| About this exercise |
Each entry, from beginning to end, is to be transcribed verbatim.

======

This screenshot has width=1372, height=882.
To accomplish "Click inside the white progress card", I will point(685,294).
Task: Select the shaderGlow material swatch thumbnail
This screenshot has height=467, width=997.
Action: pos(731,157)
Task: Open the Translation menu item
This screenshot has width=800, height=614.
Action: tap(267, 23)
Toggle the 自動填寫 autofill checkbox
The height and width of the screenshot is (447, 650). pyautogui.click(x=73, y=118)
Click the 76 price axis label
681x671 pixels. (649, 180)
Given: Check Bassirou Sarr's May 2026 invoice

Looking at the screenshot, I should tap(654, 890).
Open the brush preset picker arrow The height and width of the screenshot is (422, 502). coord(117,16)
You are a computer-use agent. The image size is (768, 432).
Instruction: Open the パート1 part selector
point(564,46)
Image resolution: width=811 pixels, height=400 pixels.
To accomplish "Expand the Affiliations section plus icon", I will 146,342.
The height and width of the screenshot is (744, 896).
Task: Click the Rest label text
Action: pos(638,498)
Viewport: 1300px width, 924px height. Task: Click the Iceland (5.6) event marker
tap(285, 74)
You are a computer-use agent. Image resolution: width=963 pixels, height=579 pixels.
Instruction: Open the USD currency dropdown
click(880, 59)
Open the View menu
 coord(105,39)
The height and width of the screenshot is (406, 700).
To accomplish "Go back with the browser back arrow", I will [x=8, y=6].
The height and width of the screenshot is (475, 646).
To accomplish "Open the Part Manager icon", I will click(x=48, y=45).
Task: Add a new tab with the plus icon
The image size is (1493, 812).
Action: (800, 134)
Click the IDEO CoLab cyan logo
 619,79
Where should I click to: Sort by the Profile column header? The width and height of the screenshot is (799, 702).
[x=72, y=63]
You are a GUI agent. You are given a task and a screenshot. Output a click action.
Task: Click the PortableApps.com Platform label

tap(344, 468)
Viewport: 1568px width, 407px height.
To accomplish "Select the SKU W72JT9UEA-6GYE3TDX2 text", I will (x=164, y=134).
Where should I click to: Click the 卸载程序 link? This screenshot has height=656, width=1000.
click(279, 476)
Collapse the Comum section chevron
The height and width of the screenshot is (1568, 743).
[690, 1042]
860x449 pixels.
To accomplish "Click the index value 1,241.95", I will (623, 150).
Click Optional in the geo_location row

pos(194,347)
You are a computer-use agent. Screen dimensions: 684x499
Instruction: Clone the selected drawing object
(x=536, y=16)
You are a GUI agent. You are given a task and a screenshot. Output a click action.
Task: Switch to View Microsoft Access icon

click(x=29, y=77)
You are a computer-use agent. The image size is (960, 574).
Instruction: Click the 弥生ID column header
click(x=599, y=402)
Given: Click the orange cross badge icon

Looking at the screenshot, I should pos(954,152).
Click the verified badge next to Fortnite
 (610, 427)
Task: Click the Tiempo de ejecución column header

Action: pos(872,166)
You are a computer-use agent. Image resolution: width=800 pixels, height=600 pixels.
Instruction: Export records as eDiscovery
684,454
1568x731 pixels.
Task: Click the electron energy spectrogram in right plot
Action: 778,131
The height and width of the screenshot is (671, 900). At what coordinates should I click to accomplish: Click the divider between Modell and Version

======

| Solution to this problem |
This screenshot has width=1372, height=882.
To accomplish "Click inside the white progress card", I will point(685,294).
Task: Select the shaderGlow material swatch thumbnail
This screenshot has height=467, width=997.
Action: pos(731,157)
Task: Open the Translation menu item
This screenshot has width=800, height=614.
Action: tap(267, 23)
Toggle the 自動填寫 autofill checkbox
The height and width of the screenshot is (447, 650). pyautogui.click(x=73, y=118)
Click the 76 price axis label
681x671 pixels. (649, 180)
Given: Check Bassirou Sarr's May 2026 invoice

Looking at the screenshot, I should tap(654, 890).
Open the brush preset picker arrow The height and width of the screenshot is (422, 502). coord(117,16)
You are a computer-use agent. The image size is (768, 432).
Instruction: Open the パート1 part selector
point(564,46)
Image resolution: width=811 pixels, height=400 pixels.
To accomplish "Expand the Affiliations section plus icon", I will 146,342.
The height and width of the screenshot is (744, 896).
Task: Click the Rest label text
Action: pos(638,498)
Viewport: 1300px width, 924px height. Task: Click the Iceland (5.6) event marker
tap(285, 74)
You are a computer-use agent. Image resolution: width=963 pixels, height=579 pixels.
Instruction: Open the USD currency dropdown
click(880, 59)
Open the View menu
 coord(105,39)
The height and width of the screenshot is (406, 700).
To accomplish "Go back with the browser back arrow", I will [x=8, y=6].
The height and width of the screenshot is (475, 646).
To accomplish "Open the Part Manager icon", I will click(x=48, y=45).
Task: Add a new tab with the plus icon
The image size is (1493, 812).
Action: (800, 134)
Click the IDEO CoLab cyan logo
 619,79
Where should I click to: Sort by the Profile column header? The width and height of the screenshot is (799, 702).
[x=72, y=63]
You are a GUI agent. You are given a task and a screenshot. Output a click action.
Task: Click the PortableApps.com Platform label

tap(344, 468)
Viewport: 1568px width, 407px height.
To accomplish "Select the SKU W72JT9UEA-6GYE3TDX2 text", I will (x=164, y=134).
Where should I click to: Click the 卸载程序 link? This screenshot has height=656, width=1000.
click(279, 476)
Collapse the Comum section chevron
The height and width of the screenshot is (1568, 743).
[690, 1042]
860x449 pixels.
To accomplish "Click the index value 1,241.95", I will (623, 150).
Click Optional in the geo_location row

pos(194,347)
You are a computer-use agent. Screen dimensions: 684x499
Instruction: Clone the selected drawing object
(x=536, y=16)
You are a GUI agent. You are given a task and a screenshot. Output a click action.
Task: Switch to View Microsoft Access icon

click(x=29, y=77)
You are a computer-use agent. The image size is (960, 574).
Instruction: Click the 弥生ID column header
click(x=599, y=402)
Given: Click the orange cross badge icon

Looking at the screenshot, I should pos(954,152).
Click the verified badge next to Fortnite
 (610, 427)
Task: Click the Tiempo de ejecución column header

Action: pos(872,166)
You are a computer-use agent. Image resolution: width=800 pixels, height=600 pixels.
Instruction: Export records as eDiscovery
684,454
1568x731 pixels.
Task: Click the electron energy spectrogram in right plot
Action: 778,131
The height and width of the screenshot is (671, 900). At what coordinates should I click to accomplish: Click the divider between Modell and Version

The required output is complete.